Tuesday, September 26, 2006

Life is such a bitch sometimes.

And i am one too. Lost control of my temper at many intervals, and mind you, because of the immense stress i am facing from all aspects of life, whenever i lost my temper, i lost it real bad.

People always want to compare with the best, maybe, i'll learn to take that as a compliment, but i won't do so in the near future. In fact i am getting stressed each time people ask me how much i scored for english tests.

So much that i don't really bother putting in effort in it, and i purposely chose the wrong answers just to give myself a borderline pass.
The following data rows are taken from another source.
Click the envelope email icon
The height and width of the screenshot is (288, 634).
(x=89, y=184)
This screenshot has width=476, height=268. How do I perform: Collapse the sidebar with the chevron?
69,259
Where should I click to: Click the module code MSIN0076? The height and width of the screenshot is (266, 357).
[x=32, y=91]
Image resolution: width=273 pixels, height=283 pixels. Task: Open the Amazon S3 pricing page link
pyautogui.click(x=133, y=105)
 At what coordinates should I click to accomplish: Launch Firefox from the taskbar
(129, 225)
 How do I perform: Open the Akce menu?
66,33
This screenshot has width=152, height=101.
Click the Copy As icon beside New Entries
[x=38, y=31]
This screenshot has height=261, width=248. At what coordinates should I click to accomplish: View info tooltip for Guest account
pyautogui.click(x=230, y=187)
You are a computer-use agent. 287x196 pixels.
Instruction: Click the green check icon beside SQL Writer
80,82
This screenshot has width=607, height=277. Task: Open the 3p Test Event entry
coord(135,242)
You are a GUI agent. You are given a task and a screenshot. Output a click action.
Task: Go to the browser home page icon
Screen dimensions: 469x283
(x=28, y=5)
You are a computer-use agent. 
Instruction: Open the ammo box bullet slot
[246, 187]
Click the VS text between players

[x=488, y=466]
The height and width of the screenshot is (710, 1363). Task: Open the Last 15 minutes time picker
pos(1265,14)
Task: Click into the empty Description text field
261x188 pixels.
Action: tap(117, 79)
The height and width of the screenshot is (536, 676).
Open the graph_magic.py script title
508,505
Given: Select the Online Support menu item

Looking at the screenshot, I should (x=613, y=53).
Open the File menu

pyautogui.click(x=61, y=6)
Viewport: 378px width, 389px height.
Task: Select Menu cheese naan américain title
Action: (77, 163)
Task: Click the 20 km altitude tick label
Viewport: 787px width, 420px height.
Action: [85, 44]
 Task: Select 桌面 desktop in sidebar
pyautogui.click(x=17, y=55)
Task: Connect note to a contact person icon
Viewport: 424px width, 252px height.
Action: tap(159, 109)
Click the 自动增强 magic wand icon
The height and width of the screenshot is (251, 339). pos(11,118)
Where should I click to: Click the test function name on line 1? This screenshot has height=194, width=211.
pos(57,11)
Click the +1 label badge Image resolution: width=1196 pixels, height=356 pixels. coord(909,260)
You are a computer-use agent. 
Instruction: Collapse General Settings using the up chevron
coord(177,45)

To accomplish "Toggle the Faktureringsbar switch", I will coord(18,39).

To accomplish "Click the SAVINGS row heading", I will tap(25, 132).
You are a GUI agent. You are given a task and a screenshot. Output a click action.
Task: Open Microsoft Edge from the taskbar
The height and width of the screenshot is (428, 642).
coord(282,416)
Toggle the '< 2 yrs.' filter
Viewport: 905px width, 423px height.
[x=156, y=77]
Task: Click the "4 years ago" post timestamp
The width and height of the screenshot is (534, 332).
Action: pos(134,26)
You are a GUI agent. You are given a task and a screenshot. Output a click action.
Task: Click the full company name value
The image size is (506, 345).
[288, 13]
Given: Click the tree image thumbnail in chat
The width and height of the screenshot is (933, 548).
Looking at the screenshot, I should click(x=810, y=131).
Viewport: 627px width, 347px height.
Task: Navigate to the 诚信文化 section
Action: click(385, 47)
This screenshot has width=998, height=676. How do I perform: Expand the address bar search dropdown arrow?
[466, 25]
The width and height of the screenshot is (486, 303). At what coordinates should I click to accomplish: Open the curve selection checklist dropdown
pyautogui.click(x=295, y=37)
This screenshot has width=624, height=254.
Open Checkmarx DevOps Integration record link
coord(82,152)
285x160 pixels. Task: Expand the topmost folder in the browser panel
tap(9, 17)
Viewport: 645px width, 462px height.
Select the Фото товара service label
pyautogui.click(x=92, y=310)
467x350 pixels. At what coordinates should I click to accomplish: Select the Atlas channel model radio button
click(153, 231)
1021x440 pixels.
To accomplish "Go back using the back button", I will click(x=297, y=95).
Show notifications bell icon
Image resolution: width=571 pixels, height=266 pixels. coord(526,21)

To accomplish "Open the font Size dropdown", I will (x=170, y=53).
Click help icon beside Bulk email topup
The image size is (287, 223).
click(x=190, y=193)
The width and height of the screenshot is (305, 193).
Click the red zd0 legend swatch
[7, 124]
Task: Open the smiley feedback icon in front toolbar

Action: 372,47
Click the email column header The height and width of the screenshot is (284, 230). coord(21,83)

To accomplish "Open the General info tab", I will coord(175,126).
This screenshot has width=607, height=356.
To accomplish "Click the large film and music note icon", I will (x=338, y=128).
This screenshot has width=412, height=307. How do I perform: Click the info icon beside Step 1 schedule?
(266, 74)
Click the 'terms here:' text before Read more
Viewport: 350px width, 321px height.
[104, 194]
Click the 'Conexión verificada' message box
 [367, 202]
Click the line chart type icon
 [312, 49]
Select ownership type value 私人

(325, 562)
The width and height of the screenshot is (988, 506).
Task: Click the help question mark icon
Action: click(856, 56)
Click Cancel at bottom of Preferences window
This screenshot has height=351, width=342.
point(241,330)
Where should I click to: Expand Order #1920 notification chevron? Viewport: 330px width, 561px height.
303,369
I'm really SICK AND TIRED of "Mayee, how much you score?", and people speculating who would be the top and all that.

I don't know which sick bastard enjoys doing such satirical acts of just pushing another person to the extreme, and those who revel in winning and excelling in everything you do, i say, you stop it.

Because in the end, you'll be the big loser.

Just like me.

I probably won't blog untill i feel better, because i am feeling so snappy everyday, i have a tendency of crying even at the slightest irritation. Even when Mary's physics project's cars made me laugh, i still felt very gloomy.

I apologise sincerely, if i ranted at you, and hopefully, you'll excuse me for that. In my p.o.v i'll probably argue that i ought to be forgiven because i am put into alot of stress, but it's up to you anyway.